Nature Rebounding in the Post-Human Landscape
by Cal Flyn
2021
In the introduction to Islands of Abandonment, author Cal Flyn explains that she started her project of visiting and reporting on places that humans no longer lived or used expecting to talk only about the devastation. There are good reasons why humans have designated these places as off-limits, and yet what Flyn found, when she looked, was evidence that the absence of humans was more beneficial to life in these places than presence of whatever we're avoiding (the radiation, or toxic spills, or unexploded ordinance, or whatever) was harmful.
The general finding at each site she visited was that slowly, eventually, after humans had been away long enough, diverse plants and animal species moved back in to the place people left behind, and these places often go on to become some of the most biodiverse places the world, providing stopping points for migratory birds, habitat for endangered species. These are some of the most dangerous and polluted places on Earth, and they are also refuges for species that might otherwise be extinct.
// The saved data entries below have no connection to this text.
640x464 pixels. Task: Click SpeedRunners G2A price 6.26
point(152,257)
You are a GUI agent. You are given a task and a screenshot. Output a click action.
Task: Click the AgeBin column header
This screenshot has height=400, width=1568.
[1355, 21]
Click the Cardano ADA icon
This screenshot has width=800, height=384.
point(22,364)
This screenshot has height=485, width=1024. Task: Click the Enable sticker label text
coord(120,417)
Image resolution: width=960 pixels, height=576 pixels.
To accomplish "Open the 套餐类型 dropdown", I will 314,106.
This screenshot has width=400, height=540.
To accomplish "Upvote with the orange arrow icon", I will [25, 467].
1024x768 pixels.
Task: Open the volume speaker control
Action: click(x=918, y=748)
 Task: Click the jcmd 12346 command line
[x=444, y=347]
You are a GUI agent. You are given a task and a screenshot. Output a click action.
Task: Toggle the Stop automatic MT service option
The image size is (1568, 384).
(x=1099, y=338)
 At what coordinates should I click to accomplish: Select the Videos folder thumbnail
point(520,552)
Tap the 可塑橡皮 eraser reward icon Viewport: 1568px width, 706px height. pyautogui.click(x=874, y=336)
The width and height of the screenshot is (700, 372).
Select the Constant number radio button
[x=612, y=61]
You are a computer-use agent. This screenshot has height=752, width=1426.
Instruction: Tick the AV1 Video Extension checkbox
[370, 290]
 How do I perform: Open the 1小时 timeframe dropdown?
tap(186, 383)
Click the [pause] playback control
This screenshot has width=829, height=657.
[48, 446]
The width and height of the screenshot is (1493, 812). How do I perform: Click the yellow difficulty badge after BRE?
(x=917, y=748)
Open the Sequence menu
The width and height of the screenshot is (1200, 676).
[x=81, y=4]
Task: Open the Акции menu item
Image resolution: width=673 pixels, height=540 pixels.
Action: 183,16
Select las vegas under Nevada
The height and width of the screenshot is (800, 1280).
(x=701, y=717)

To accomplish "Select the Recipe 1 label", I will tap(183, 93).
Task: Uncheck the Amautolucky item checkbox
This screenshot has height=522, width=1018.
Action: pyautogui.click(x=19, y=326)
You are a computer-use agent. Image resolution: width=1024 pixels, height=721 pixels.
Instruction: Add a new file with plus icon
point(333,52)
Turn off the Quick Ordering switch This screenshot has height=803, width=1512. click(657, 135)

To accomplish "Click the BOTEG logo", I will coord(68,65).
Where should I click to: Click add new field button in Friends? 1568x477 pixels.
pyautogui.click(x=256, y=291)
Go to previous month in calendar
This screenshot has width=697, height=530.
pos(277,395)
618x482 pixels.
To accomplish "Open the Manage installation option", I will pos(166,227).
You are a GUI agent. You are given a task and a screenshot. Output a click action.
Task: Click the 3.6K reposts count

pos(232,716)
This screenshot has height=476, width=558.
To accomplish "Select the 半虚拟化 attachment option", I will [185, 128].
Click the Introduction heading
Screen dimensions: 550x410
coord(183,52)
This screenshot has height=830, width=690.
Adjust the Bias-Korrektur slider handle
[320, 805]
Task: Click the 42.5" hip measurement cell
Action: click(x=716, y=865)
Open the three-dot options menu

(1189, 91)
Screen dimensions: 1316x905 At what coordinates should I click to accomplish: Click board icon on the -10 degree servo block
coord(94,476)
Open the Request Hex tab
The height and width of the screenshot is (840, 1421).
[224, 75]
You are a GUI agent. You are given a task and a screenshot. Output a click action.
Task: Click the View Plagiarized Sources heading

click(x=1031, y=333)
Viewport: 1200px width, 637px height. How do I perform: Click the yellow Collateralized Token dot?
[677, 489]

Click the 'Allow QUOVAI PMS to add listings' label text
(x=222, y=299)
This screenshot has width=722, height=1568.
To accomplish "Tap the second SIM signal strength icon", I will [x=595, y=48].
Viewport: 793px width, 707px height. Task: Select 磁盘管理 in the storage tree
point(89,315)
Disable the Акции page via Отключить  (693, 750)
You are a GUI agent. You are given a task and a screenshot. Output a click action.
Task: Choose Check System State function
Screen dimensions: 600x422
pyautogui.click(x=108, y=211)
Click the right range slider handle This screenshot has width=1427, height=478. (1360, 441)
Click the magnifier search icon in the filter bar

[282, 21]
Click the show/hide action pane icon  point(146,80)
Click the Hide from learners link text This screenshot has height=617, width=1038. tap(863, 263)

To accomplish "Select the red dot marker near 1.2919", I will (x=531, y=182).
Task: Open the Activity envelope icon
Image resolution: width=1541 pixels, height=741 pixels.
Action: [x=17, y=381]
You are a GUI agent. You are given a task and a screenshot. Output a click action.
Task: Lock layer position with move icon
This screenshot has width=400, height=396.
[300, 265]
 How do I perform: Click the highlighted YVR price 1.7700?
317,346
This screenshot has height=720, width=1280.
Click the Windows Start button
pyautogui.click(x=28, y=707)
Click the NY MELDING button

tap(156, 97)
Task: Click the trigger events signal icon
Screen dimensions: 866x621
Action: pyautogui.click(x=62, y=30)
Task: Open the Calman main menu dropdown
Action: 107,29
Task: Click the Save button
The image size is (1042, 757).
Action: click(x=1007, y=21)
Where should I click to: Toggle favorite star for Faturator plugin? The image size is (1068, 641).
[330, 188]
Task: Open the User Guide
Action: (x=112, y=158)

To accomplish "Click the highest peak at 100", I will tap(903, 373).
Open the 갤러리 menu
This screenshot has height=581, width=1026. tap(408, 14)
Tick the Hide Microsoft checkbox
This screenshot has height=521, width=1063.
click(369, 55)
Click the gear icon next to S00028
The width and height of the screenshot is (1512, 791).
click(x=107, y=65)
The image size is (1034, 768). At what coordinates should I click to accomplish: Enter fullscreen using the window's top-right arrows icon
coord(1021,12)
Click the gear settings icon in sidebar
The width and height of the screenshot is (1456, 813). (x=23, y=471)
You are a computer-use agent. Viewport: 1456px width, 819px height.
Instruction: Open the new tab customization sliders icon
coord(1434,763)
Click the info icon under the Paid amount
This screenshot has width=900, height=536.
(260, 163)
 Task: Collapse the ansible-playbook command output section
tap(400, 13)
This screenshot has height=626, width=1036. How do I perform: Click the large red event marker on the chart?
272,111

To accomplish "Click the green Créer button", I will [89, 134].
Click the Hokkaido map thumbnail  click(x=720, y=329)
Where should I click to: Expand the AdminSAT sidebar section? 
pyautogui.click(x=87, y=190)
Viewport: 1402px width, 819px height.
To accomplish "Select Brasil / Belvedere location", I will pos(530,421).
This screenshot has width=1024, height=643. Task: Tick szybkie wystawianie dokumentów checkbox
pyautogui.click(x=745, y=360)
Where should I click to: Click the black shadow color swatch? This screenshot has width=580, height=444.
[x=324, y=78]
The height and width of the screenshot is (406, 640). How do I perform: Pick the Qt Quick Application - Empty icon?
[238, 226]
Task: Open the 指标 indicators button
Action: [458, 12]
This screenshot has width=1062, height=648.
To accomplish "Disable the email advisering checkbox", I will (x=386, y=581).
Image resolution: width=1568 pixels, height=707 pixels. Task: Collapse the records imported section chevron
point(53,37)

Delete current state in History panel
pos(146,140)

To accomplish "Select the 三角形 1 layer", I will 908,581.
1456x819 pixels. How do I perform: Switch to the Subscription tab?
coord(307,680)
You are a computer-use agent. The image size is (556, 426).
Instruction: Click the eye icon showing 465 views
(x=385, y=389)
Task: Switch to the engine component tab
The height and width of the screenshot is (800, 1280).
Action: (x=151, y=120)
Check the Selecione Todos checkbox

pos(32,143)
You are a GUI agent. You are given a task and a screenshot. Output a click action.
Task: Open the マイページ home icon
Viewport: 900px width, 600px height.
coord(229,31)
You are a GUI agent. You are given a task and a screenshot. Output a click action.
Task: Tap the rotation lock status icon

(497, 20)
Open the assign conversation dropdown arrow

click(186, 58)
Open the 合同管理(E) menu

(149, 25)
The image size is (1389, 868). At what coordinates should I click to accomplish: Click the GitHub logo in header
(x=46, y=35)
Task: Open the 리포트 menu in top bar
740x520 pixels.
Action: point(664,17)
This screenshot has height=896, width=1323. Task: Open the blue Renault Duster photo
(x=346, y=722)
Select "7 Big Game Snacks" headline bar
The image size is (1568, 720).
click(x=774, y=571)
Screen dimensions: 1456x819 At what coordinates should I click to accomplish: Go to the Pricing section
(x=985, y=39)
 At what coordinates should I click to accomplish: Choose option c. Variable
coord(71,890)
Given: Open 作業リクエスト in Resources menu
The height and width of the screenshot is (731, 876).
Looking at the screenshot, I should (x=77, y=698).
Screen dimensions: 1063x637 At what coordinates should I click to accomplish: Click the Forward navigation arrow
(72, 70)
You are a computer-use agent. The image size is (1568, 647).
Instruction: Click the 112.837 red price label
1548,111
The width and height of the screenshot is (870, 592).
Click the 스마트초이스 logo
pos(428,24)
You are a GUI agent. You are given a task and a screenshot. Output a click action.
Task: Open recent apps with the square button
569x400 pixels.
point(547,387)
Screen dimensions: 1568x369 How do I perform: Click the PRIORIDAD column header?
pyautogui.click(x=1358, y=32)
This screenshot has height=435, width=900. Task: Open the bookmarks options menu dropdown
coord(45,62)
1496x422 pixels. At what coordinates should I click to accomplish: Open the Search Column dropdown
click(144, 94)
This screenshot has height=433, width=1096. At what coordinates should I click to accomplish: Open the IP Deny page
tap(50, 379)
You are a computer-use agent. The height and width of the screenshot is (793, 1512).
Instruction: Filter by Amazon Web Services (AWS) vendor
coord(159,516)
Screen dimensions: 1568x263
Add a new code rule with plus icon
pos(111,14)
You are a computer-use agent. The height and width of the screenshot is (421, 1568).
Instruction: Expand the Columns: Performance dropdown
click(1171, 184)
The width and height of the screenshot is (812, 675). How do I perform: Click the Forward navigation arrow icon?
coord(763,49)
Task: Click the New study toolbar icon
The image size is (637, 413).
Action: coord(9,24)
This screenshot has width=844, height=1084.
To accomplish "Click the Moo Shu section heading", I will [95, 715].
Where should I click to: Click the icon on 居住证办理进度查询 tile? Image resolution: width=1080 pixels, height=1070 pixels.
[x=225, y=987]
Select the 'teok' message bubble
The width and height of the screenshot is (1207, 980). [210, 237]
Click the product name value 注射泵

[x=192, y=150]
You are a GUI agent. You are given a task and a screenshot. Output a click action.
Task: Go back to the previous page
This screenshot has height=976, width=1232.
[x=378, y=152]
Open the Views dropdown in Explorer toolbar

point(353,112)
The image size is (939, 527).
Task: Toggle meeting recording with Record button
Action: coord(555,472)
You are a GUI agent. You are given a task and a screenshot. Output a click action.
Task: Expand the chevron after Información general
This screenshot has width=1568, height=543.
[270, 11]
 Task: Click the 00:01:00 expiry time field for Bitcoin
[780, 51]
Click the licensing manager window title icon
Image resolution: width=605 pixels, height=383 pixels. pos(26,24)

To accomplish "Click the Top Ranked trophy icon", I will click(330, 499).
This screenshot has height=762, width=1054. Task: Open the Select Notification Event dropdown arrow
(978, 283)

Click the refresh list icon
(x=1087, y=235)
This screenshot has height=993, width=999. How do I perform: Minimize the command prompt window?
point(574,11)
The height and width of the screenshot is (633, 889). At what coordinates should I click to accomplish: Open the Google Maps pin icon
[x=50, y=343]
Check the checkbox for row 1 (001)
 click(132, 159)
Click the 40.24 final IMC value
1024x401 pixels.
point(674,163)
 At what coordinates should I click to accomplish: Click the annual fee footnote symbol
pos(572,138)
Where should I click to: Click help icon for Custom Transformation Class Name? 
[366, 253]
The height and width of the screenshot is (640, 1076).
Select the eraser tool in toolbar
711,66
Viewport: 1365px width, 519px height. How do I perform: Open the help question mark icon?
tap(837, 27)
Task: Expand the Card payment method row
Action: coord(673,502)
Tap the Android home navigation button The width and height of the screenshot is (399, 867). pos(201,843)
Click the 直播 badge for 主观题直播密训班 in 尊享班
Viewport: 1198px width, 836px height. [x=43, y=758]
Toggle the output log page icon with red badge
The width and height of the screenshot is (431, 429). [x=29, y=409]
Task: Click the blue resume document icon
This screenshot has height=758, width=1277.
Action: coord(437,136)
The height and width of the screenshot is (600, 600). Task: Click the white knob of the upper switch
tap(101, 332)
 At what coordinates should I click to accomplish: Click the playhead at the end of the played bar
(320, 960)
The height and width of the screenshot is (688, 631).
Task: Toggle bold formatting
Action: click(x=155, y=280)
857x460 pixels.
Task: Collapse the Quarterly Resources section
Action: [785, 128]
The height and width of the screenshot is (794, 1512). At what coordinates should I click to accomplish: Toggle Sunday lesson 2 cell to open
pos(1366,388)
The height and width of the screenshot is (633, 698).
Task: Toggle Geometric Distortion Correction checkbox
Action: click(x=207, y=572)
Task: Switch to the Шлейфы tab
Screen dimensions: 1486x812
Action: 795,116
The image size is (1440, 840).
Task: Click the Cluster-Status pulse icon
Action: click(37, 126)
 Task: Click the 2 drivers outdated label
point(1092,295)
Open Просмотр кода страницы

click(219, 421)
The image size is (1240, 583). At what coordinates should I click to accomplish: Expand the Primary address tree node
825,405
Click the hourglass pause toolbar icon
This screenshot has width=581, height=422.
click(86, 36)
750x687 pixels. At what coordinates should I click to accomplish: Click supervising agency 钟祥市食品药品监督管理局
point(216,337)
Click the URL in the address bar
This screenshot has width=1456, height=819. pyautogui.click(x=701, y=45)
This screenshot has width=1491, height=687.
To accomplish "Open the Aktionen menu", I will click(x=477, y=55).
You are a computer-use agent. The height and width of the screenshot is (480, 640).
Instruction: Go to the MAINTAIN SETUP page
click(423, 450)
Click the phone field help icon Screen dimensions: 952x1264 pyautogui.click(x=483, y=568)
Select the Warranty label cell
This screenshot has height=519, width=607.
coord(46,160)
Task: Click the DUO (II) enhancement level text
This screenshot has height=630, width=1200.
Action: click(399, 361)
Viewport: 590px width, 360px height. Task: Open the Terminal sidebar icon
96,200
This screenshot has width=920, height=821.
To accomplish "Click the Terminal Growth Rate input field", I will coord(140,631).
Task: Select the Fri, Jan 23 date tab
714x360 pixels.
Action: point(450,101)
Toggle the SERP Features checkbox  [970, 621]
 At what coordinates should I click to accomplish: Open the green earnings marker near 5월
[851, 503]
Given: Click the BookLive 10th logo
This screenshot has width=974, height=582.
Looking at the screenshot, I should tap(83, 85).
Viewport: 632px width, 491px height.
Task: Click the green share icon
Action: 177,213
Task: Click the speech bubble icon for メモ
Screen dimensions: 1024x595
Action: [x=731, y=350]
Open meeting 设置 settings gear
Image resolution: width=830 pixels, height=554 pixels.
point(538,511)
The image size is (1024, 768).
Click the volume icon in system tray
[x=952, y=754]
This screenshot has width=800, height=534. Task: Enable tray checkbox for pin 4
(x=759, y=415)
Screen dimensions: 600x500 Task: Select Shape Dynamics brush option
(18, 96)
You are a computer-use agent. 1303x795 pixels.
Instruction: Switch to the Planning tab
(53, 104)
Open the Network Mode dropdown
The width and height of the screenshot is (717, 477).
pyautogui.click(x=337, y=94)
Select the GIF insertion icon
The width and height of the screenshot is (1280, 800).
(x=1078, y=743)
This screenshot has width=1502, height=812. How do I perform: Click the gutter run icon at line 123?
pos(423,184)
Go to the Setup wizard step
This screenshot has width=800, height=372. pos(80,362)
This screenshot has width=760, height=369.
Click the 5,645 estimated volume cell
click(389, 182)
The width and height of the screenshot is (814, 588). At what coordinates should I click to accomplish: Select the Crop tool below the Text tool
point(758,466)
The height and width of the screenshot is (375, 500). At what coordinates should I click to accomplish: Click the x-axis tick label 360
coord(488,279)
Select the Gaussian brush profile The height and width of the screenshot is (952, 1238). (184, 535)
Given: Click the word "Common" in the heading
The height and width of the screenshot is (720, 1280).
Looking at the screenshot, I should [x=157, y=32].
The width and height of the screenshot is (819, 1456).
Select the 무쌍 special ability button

The technical name for this process is 'succession.' Pollen and spores blow in. Roots extend. Different kinds of plants jockey for space, then settle into niches. Often, forest regrows. Insects lay eggs. Animals seek temporary shelter, then make homes. Without intervention, a new ecosystem thrives. There are few areas of untouched wilderness left, but these reclaimed spaces represent a kind of feral nature.
Flyn goes to Chernobyl, closed off due to radiation, to the Zone Rouge in France, where forest grows over denuded WWI battlefields, except for a spot where they burned all the unused chemical weapons, and still nothing grows in the toxic ash. She visits the DMZ dividing the island of Cyprus, and to the abandoned collective farms left fallow after the fall of the USSR. She goes to a former colonial botanical garden in Tanzania, to a small island off Scotland where the people left but the cows remained, become feral and de-domesticated along with the land.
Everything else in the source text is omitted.